From 1796 to 1804, Dibdin gave three performances a week, playing and singing his songs and performing in his plays and other entertainments (especially his entertainment, The Whim of the Moment). He wrote about 1,000 songs for the theatre, especially patriotic songs that inspired naval personnel during the naval war with France. Frederick Schirmer obtained a licence for the performance of 'Musical and Dramatical Interludes in the German Language' for one year from 22 June 1805. Schirmer called the theatre The German Theatre. Henry Francis Greville obtained another one-year licence for 'Plays and Entertainments performed by Children' in March 1806. He called the theatre The Academical Theatre.

===Decline===
On 4 July 1807 Dibdin leased the premises to Thomas Cane of the Strand, hosier, for sixty three years at an annual rent of £298. Dibdin, himself, subsequently became involved in financial difficulties and died in 1814. From 1808 to 1828, the rate books show that the premises were occupied as a warehouse by B. Carder and Company, army clothiers and tailors. In the early 1830s the theatre and shop appear to have been occupied by a Mr. Smythson, a dramatic agent and theatrical general factotum.
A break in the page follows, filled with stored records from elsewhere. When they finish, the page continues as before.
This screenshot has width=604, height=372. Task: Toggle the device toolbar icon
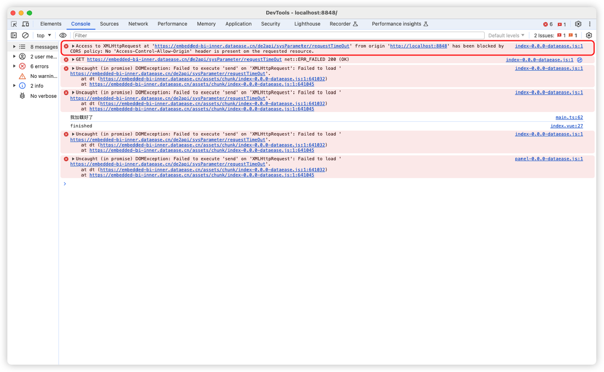click(25, 24)
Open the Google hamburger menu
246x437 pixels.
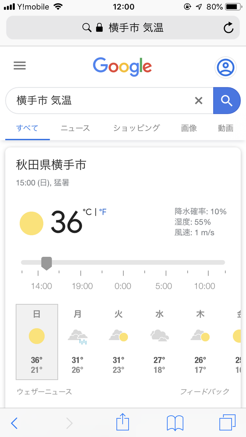(20, 66)
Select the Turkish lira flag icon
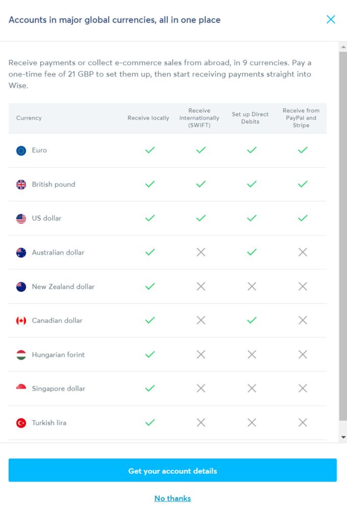This screenshot has width=347, height=505. [21, 423]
From 1832, occasional benefit and other performances were given, the theatre being sometimes called the Sans Souci and sometimes the Vaudeville Subscription Theatre. The rate books for this period give the occupant as Benjamin Palmer, but in 1835 he is described as 'Lost Insolvent'. In the following year the theatre was bought by Isaac Newton, a linen draper occupying adjoining premises in Leicester Square, who intended to use it as an annex to his shop. In 1841 it was occupied by a restaurateur, and from 1844 to 1857 the premises were known as the Hôtel de Versailles. The theatre was finally demolished in or before 1898, when Victory House, the headquarters of the NSPCC, was erected on the site.